Shellfish allergies can lead to anaphylaxis, a life-threatening side effect that requires immediate medical attention. In fact, adrenaline injections in the form of epi-pens are the first and fundamental line of treatment, as confirmed by a study published in the Jornal de Pediatria.

Symptoms of anaphylaxis include difficulty breathing from swelling of the throat, a drop in blood pressure, confusion, dizziness, fainting, or loss of consciousness.

What are the possible complications?

There are certain pre-existing conditions that can dramatically worsen a person’s susceptibility to anaphylactic shock. For example, if a person has asthma, a family history of anaphylaxis caused by food allergies, or a personal history of allergic reactions to shellfish, there’s a high likelihood that hypersensitivity can become complicated.

Because of this, it’s extremely important to carefully review the labels of all the foods you buy. This way, you can ensure that there’s no cross-contamination or traces of foods that might trigger an allergic reaction.

If you have severe shellfish allergies, you might even need to stay away from anywhere where seafood and shellfish are processed and cooked. The odors or fumes the shellfish let off can trigger adverse reactions.

How to treat shellfish allergies

Currently, there’s no fool-proof cure for shellfish allergies. This food allergy is a process that, once it appears, will likely last the rest of your life.

Accordingly, the only thing you can really do is try to avoid ingesting shellfish and accidentally breathing in their fumes. Of course, this only applies if you already have a confirmed shellfish allergy.

If you go to a restaurant, check to confirm the menu has an allergen chart or label. Using this, you’ll be able to see which dishes contain shellfish and which don’t.

Carefully read food labels to confirm the food wasn’t packed or processed in a factory that also processes seafood. It’s highly likely that if it was, the food will contain some traces of shellfish, which can be dangerous.
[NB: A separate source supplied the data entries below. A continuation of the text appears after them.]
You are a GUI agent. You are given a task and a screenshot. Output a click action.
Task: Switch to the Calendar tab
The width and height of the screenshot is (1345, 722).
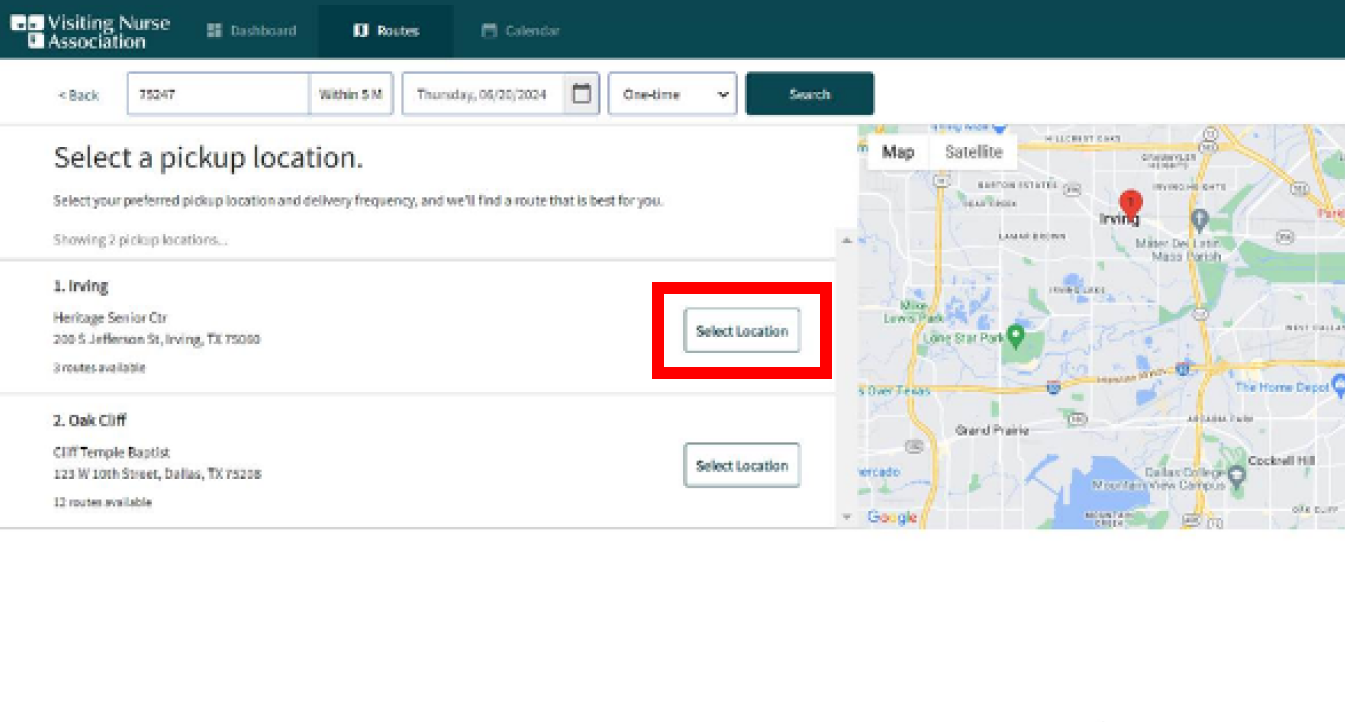(x=520, y=31)
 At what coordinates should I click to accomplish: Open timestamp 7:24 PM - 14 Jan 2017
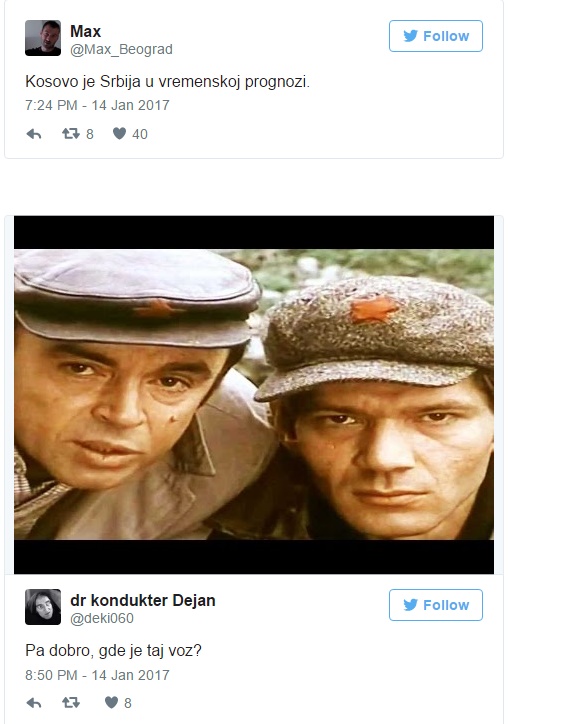(x=97, y=105)
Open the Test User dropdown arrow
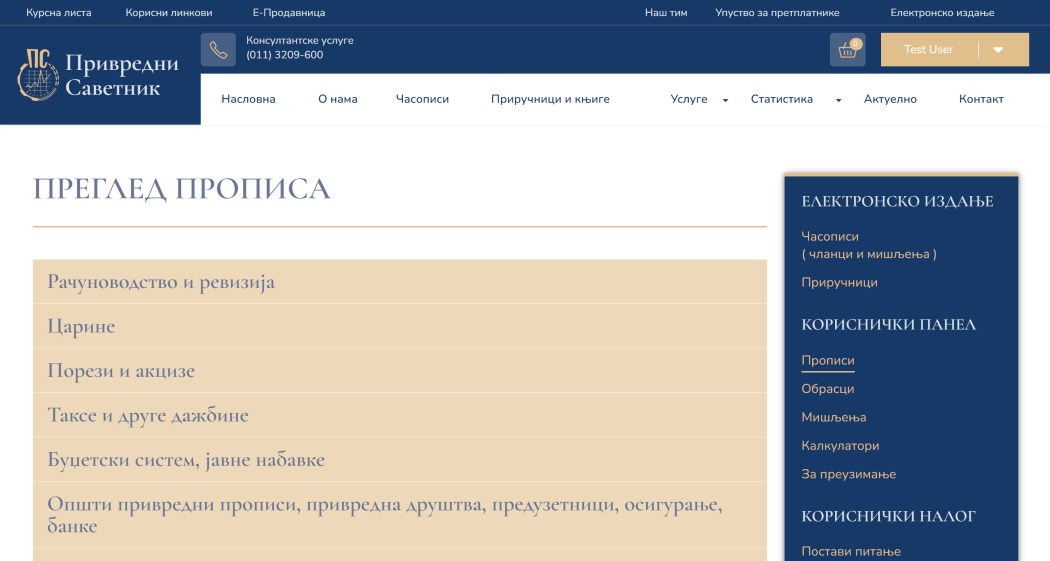 pos(997,50)
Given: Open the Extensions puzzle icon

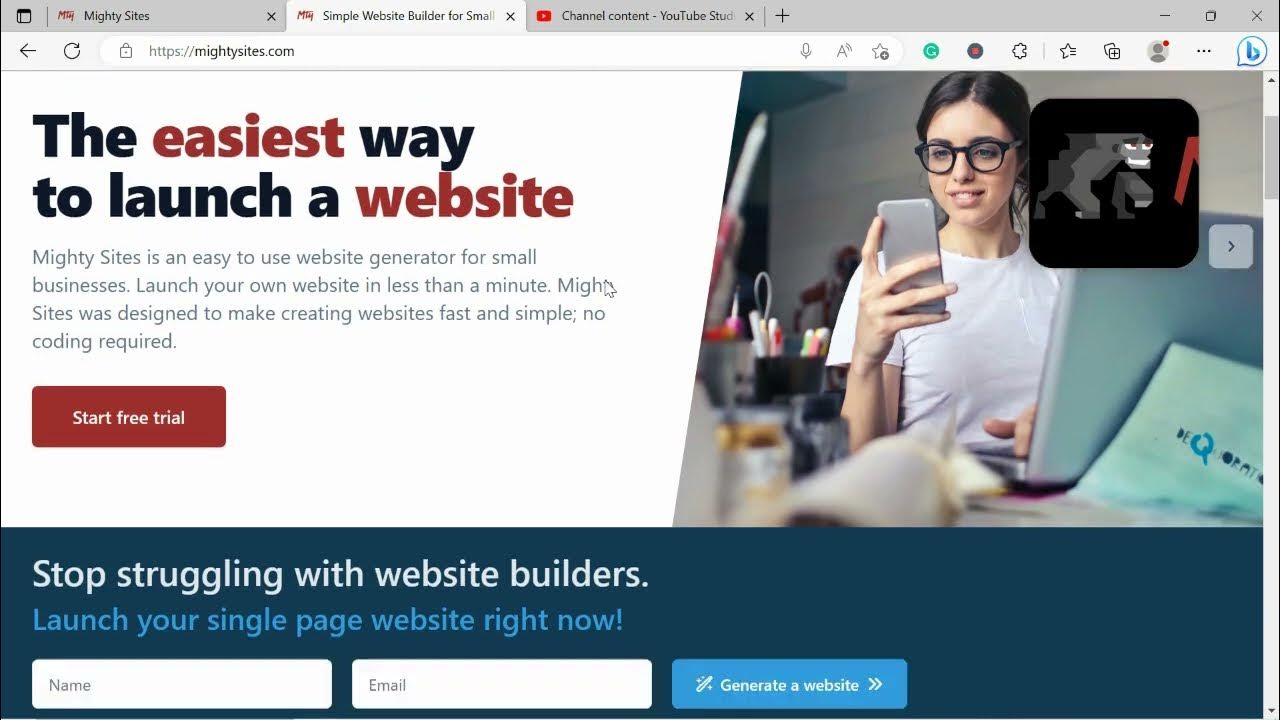Looking at the screenshot, I should point(1019,51).
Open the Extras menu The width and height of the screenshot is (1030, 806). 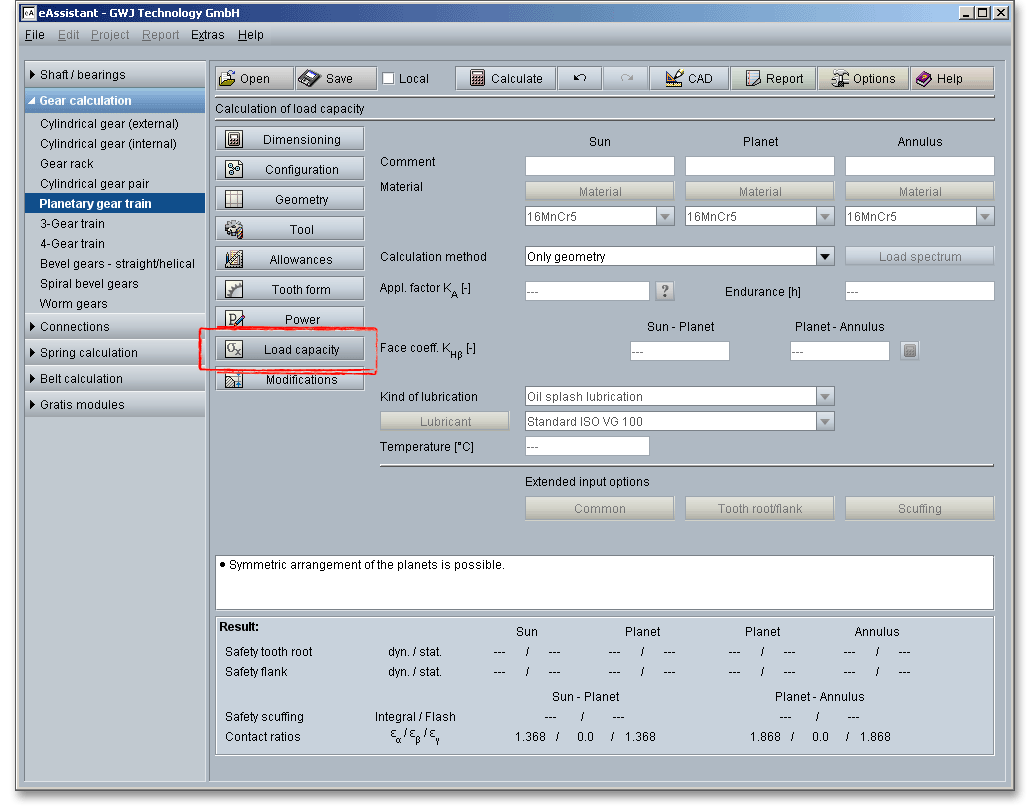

Shellfish allergies in children

As we’ve already mentioned, it’s more common to develop a shellfish allergy in adulthood than in childhood, though the latter is certainly possible. If you notice any negative reaction in your child after consuming shellfish, we recommend carrying an epi-pen for emergencies. This could help save the child’s life by preventing anaphylactic shock.

Parents and guardians should be very careful in making sure the child doesn’t eat shellfish or food contaminated by the allergen. However, if the child shows symptoms of hypersensitivity like swelling, itching, or inflammation in the mouth for the first time, it’s best to take a trip to the emergency room.

How to prevent allergic reactions

If you or your child has a shellfish allergy, follow these useful tips to help prevent potential exposure.

Read food labels

Make sure all the food products you buy from the grocery store are free of allergens by reading food labels. This way, you can avoid problems down the line.

Be careful when eating out

These days, restaurant menus normally have a section that highlights potential allergens in their dishes. Still, it’s always a good idea to let the server know about your allergy so they can take the proper precautions to avoid cross-contamination of foods.

Variety of seafood on a plate.
When eating out, it’s important to check the allergen chart on restaurant menus.

Cross-contamination

People with food allergies can have a reaction by eating foods prepared in a contaminated dish or with the same utensils. In other words, you don’t have to ingest shellfish to have a reaction or anaphylaxis. It’s enough to eat food that touched the same surface as the shellfish, which is why hygiene is extremely important.

As you’ve learned, shellfish allergies can be life-threatening if a person doesn’t take precautions. Because of this, it’s always important to read food labels and seek immediate medical attention if you think you’re having an allergic reaction.

If your fears are confirmed, remember to always carry an epi-pen in case you need to use it one day. This is also important for parents and guardians of children with shellfish allergies, who need to take special precautions in making sure their child stays away from possible allergens.